### Your assignment
The answer should hold exactly the lines of the entries below from the one containing "Click the circular" through the last line, both included.
____ Data excerpts
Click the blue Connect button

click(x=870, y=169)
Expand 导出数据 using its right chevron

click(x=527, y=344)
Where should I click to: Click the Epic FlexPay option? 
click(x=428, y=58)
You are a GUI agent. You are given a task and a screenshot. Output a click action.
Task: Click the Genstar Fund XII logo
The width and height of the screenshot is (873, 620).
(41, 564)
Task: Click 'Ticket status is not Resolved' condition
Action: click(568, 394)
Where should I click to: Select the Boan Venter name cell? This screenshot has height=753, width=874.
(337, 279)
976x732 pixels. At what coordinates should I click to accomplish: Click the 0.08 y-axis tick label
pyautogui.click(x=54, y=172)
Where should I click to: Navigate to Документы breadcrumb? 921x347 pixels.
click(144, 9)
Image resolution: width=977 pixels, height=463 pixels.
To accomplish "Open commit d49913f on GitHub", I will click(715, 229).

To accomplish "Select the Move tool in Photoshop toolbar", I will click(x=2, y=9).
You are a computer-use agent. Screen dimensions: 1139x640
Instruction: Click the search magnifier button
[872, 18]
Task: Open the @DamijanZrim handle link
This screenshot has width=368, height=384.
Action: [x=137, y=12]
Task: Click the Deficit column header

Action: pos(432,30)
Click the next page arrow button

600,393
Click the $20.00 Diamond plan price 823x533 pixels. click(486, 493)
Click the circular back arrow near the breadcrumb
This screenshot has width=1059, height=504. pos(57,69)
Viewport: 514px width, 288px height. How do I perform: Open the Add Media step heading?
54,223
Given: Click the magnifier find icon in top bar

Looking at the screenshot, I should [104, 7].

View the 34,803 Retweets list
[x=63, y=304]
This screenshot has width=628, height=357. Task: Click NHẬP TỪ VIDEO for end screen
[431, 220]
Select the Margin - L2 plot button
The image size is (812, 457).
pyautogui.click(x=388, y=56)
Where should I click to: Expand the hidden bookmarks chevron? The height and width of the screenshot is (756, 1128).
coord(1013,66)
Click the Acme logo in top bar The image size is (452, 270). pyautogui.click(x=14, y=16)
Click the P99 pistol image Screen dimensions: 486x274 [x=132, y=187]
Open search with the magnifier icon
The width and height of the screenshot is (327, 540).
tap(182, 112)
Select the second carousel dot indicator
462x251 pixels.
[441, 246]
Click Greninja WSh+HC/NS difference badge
________
### Answer to the exercise
Click the circular back arrow near the breadcrumb
This screenshot has width=1059, height=504. pos(57,69)
Viewport: 514px width, 288px height. How do I perform: Open the Add Media step heading?
54,223
Given: Click the magnifier find icon in top bar

Looking at the screenshot, I should [104, 7].

View the 34,803 Retweets list
[x=63, y=304]
This screenshot has width=628, height=357. Task: Click NHẬP TỪ VIDEO for end screen
[431, 220]
Select the Margin - L2 plot button
The image size is (812, 457).
pyautogui.click(x=388, y=56)
Where should I click to: Expand the hidden bookmarks chevron? The height and width of the screenshot is (756, 1128).
coord(1013,66)
Click the Acme logo in top bar The image size is (452, 270). pyautogui.click(x=14, y=16)
Click the P99 pistol image Screen dimensions: 486x274 [x=132, y=187]
Open search with the magnifier icon
The width and height of the screenshot is (327, 540).
tap(182, 112)
Select the second carousel dot indicator
462x251 pixels.
[441, 246]
Click Greninja WSh+HC/NS difference badge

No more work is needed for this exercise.